> Objective
Reproduce, character for character, the lines in the entries below from the one containing "You are a GUI" through the one containing "1302x924 pixels.", with both of those lines included. Copy only those lines.

> Raw records
━━━━━━━━━━━━━━━━━━━━━━━━━━━━━━
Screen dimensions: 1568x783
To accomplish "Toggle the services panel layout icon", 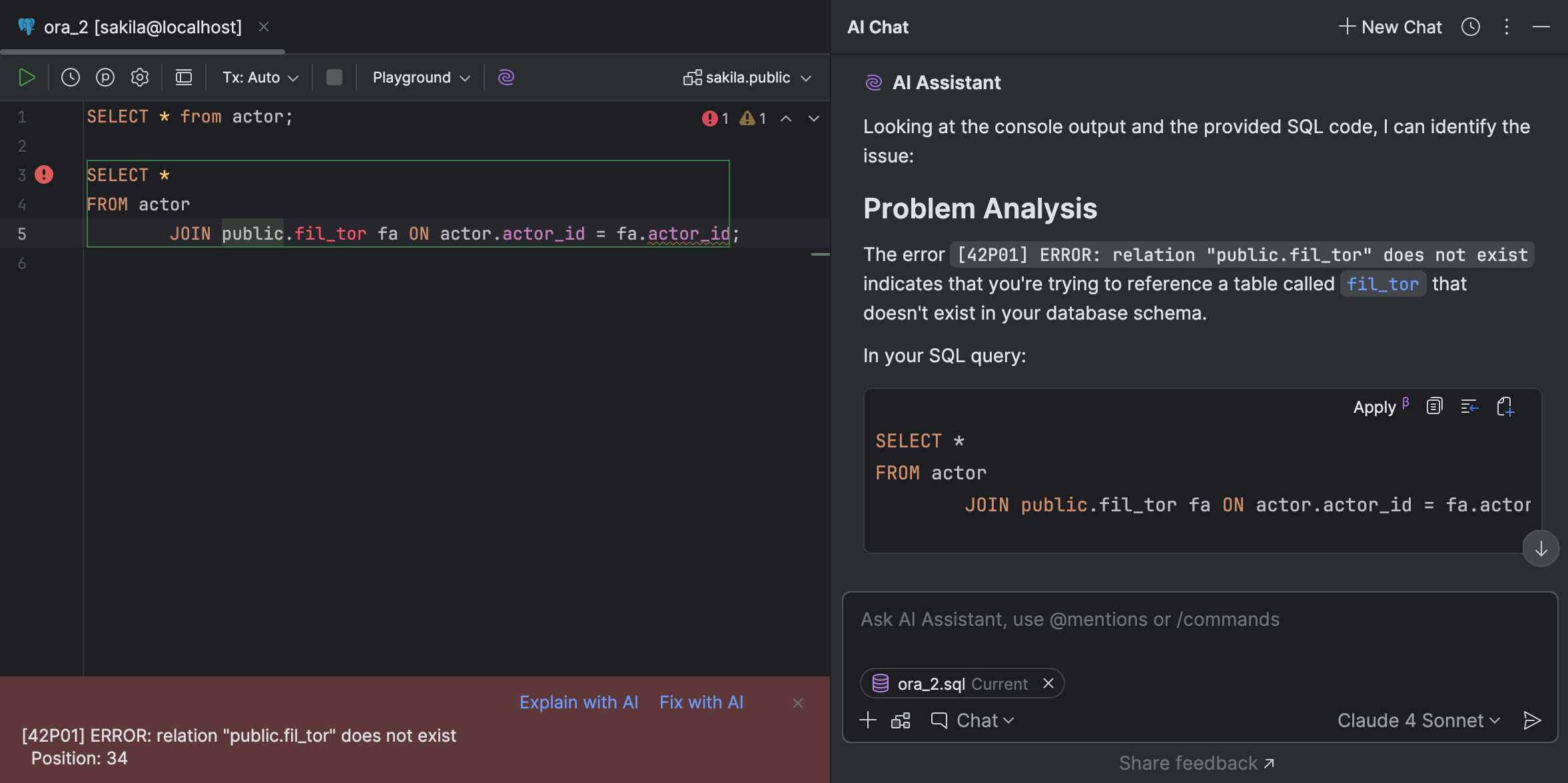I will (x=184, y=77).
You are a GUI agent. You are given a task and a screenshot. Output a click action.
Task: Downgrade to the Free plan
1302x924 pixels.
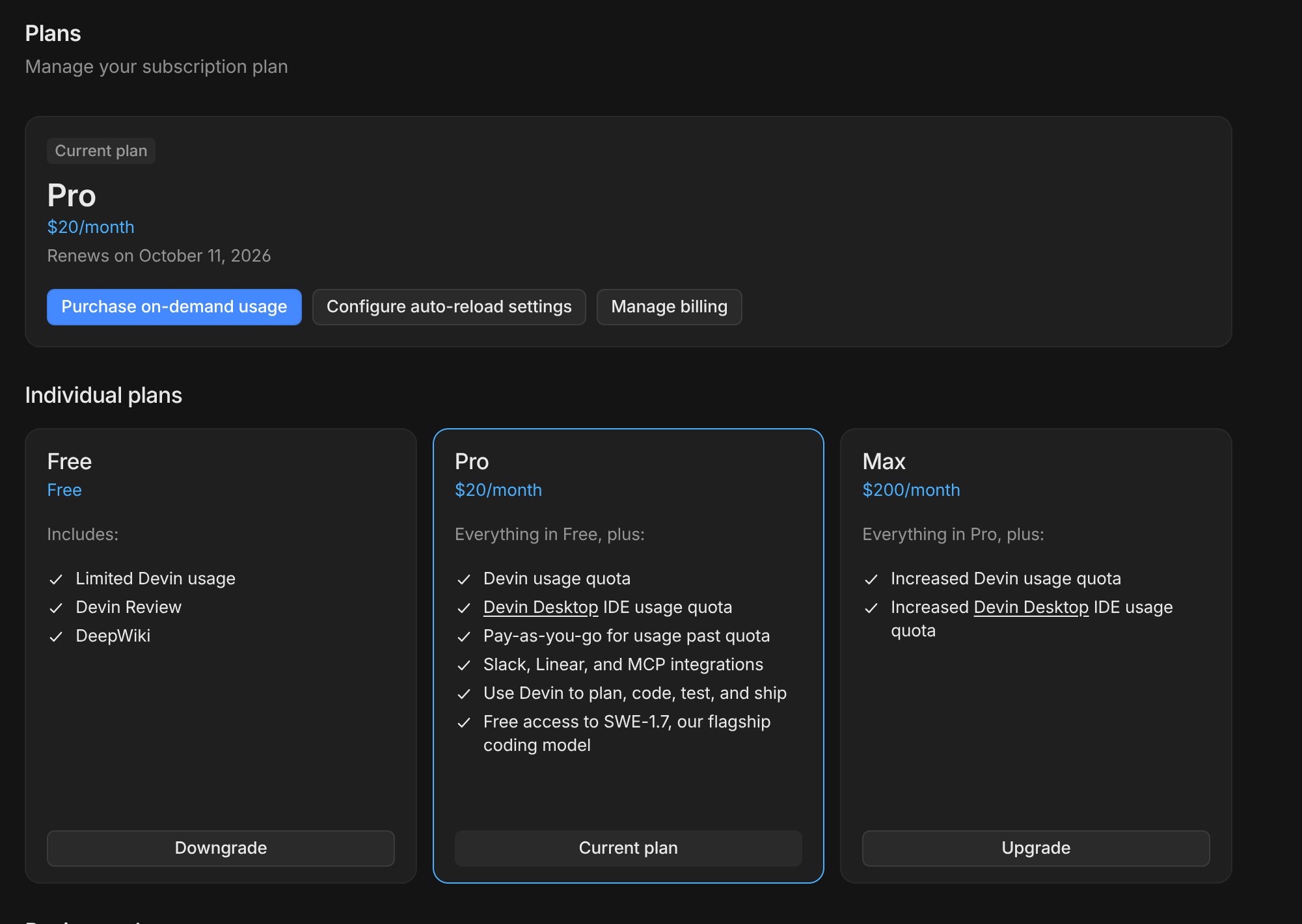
━━━━━━━━━━━━━━━━━━━━━━━━━━━━━━
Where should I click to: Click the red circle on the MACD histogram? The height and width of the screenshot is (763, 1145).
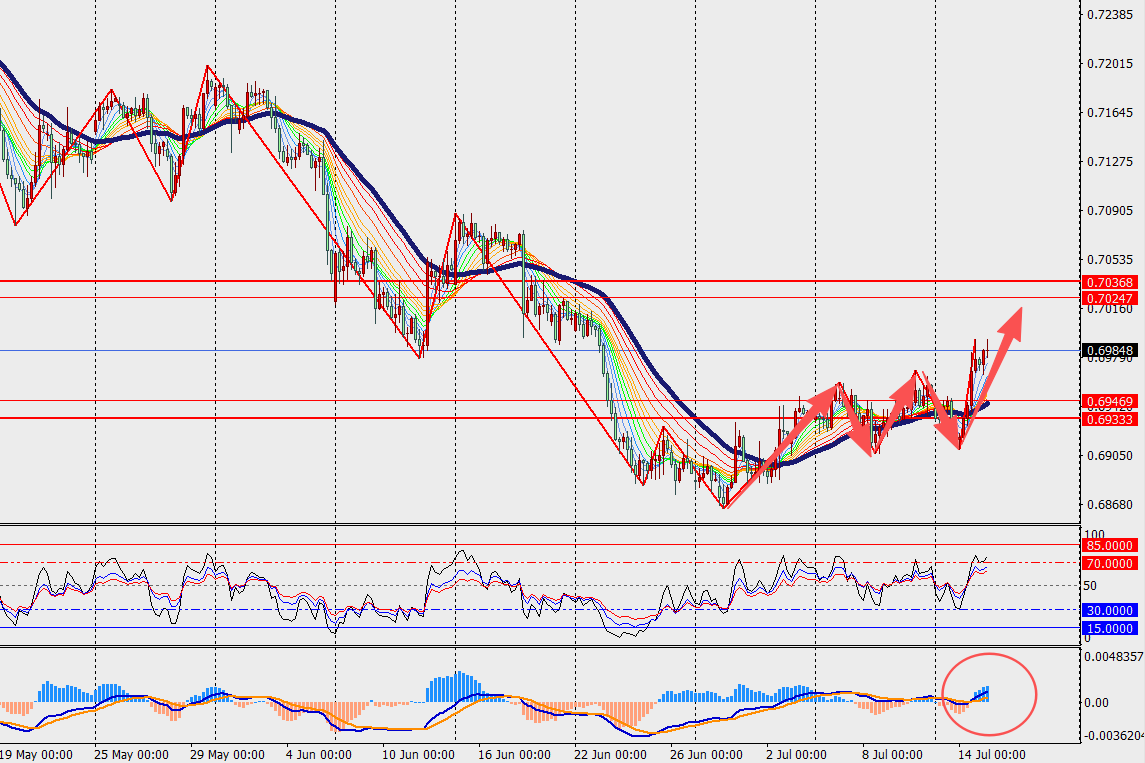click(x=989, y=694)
━━━━━━━━━━━━━━━━━━━━━━━━━━━━━━
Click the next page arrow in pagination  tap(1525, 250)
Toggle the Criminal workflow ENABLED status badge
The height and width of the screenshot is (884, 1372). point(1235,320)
━━━━━━━━━━━━━━━━━━━━━━━━━━━━━━
> Exercise answer
You are a GUI agent. You are given a task and a screenshot. Output a click action.
Task: Downgrade to the Free plan
1302x924 pixels.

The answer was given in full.